Consider all of the recent efforts to ban books in school libraries or on reading lists. There are reasonsNick Gillespie, a spokesman for ‘the School Choice Initiative suggests it is all in favor of more school choices:

Unless we want to live in a country where every curricular decision—even ones about what’s served in the cafeteria—is subject to scorched-earth scrutiny not simply by the relevant parents and (maybe relevant) taxpayers but by every cable news host, Instagram mom, Bean Dad, elected official, and citizen at large, we need to give the people most directly affected more options so they can find a school that works for them.
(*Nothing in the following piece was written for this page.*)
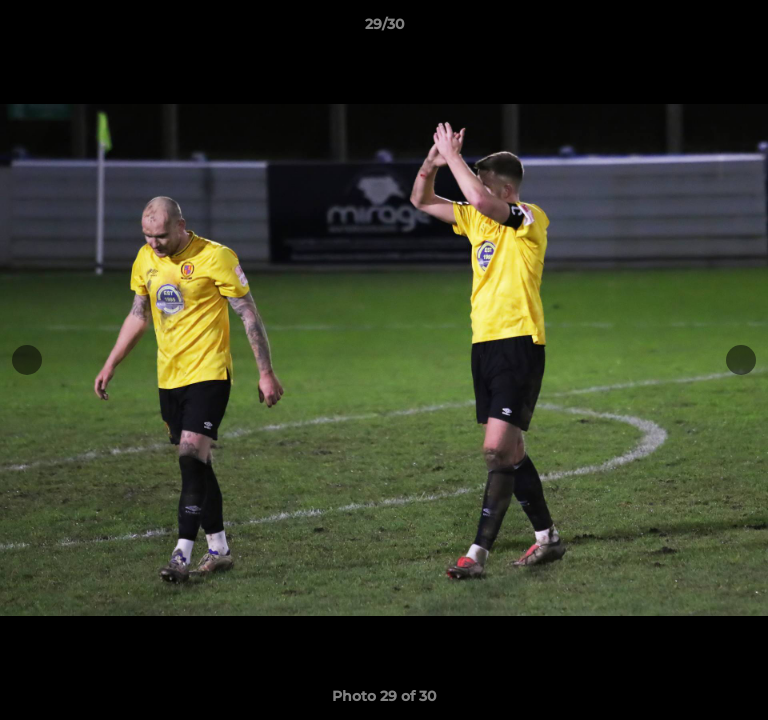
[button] (744, 29)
Problem is not that To Kill A Mockingbird is being pulled from—or made mandatory in—10th-grade English, it’s that the overwhelming majority of kids (and parents) who are being told to suck it have no options. About 91 percent of K-12 students attend public schools, and while there has been a significant increase in various forms of school choice such as charters, online programs, and homeschooling, the overwhelming majority of kids still go to traditional, residential-assignment grammar and high schools.

Meanwhile, in corporate America…


FREIGHT MARKETS

Myths concerning Americans and WorkAmerican workers are struggling to find work. There is a common narrative that Americans are changing the way they think about work. The story is that they have decided to take a break during the pandemic and are now ready for the grind again. This explanation is usually paired with some sort of political agenda—a call to raise the federal minimum wage, plus some general hand-wringing about the indignities of capitalism.

Derek Thompson believes that Americans don’t like their jobs or want to work there and have resigned in protest. Atlantic.

Nobody wants to be a worker anymore. The unemployment rate is below 4 percent. More than 80 per cent of workers in prime age are working or seeking work. The labor-force-participation rate for workers ages 25 to 54 is now higher than it was for most of the Obama administration. These are not facts that indicate a country where no one wants to work. […]It doesn’t seem like the story about Americans hating their jobs is true. Conference Board’s April 2021 report stated that in its first year following the pandemic, job satisfaction was at an all-time high. This is the highest such level of satisfaction since 1995. You might be skeptical about believing a group of employers telling you what employees think. It’s alright! We can check this with the General Social Survey. It has been collecting data on Americans’ working lives since 2002. More than 80 percent have stated that their jobs are satisfying each year. From 2018 to 2021—after an economic crisis, mass layoffs, and a surge in unemployment—the share of very or moderately satisfied workers fell from about 88 percent to …about 84 percent. These aren’t unusual numbers. This is part of the boring American tradition where workers tell pollsters that their jobs are not causing them to drown in misery. Pew found that American workers were generally happy with their job in 2016, and more than half said they were very satisfied.

I can already hear various accounts screaming at me that I don’t understand the nature of Marxist false consciousness (these people do hate their jobs, they just don’t know it—yet!It’s not that I understand that all jobs are perverse. So let me stress: YouThink that the majority of jobs are boring. It’s a shame, I believe. YouIt would be miserable to do anything but write professionally or eat professionally. YouI was shocked at the survey results. However, these are their results and they show that Americans do not seem to loathe their jobs as much as some Americans think.

Let us finally get to the point about this pesky notion that the Great Resentment, also known as “quitagion,” is simply a result of worker hatred or burnout. There is no dramatic shift in workers’ behavior during the Great Resignation. Message. It is an extraordinary shift in worker behavior opportunity.